VÍDEO: os emocionantes gritos de ânimo que unem Wuhan, epicentro do surto de coronavírus na China

Grandes tragédias fazem surgir o melhor e o pior das pessoas.

O jornal Página 12 deu matéria sobre “os emocionantes gritos que unem Wuhan, a cidade em quarentena por causa do coronavírus”:

Gritos de ânimo inundam as ruas de Wuhan. Pelas janelas de seus apartamentos, cidadãos reivindicam uma expressão usada para se fortalecer. Eles pedem aos seus compatriotas que resistam e se mantenham fortes, apesar das circunstâncias.

A cidade, epicentro do surto de coronavírus, permanece em quarentena para conter sua expansão.

A epidemia já afetou mais de 6 mil pessoas, a grande maioria delas na China e particularmente em Wuhan, onde começou. Para impedir a disseminação do vírus, a China colocou a cidade de 11 milhões de pessoas em quarentena, que depois se estendeu a todo o estado, cobrindo mais de 40 milhões.

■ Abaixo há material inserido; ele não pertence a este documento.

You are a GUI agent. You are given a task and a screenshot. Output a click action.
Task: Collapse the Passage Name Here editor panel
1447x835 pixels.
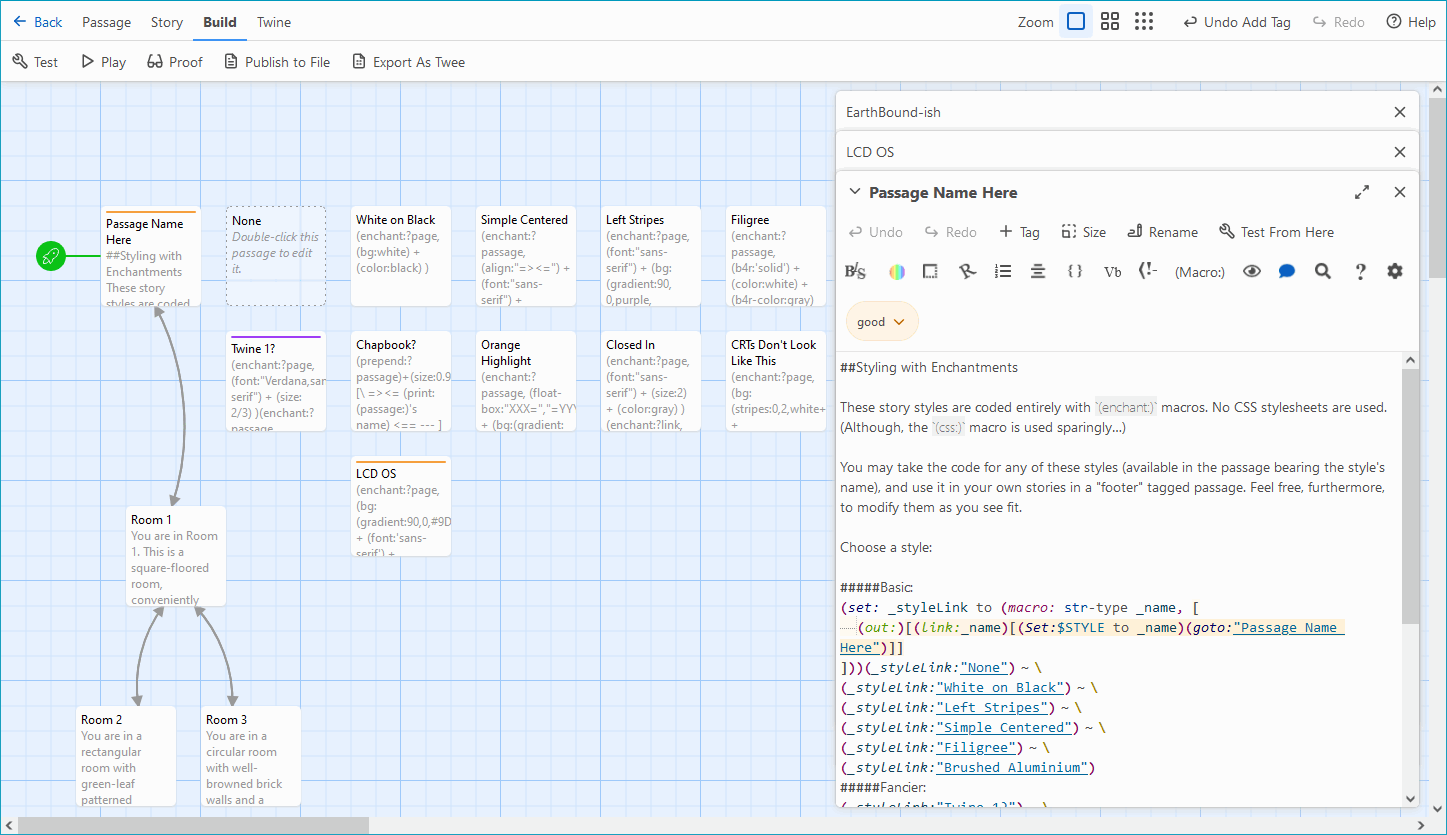coord(854,191)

(…) “Se o vírus não me matar, o tédio o fará”, disse Karen Gómez, argentina que mora na cidade.

No início de dezembro, o primeiro caso do vírus foi detectado (inicialmente conhecido como “pneumonia de Wuhan)”, um homem que morreu em 9 de janeiro. Embora ainda não esteja confirmado, acredita-se que o vírus tenha sua origem no mercado municipal, onde, além de carne bovina, frango e peixe, foram vendidas outras espécies de animais exóticos mortos na época.

“É um costume aqui ir a esses mercados para comprar mais alimentos frescos. As pessoas da cidade vão, não são turistas”, explicou Gomez. O governo chinês já proibiu o comércio e o transporte de animais selvagens em todo o país.

“Quanto à segurança e higiene, a China ainda carece de desenvolvimento”, diz Diego Mazzoccone, diretor executivo do Centro Latino-Americano de Estudos Políticos e Econômicos da China (CLEPEC), que mora em Pequim há três anos, que tem 80 pessoas afetadas. Nesta terça-feira a primeira morte causada pelo vírus foi confirmada.

Segundo o pesquisador, “há apenas 40 anos, 80% da população da China era pobre. As cidades cresceram muito rapidamente e a população ainda não possui o nível educacional necessário em termos de higiene e estilo de vida, diferente do campo”.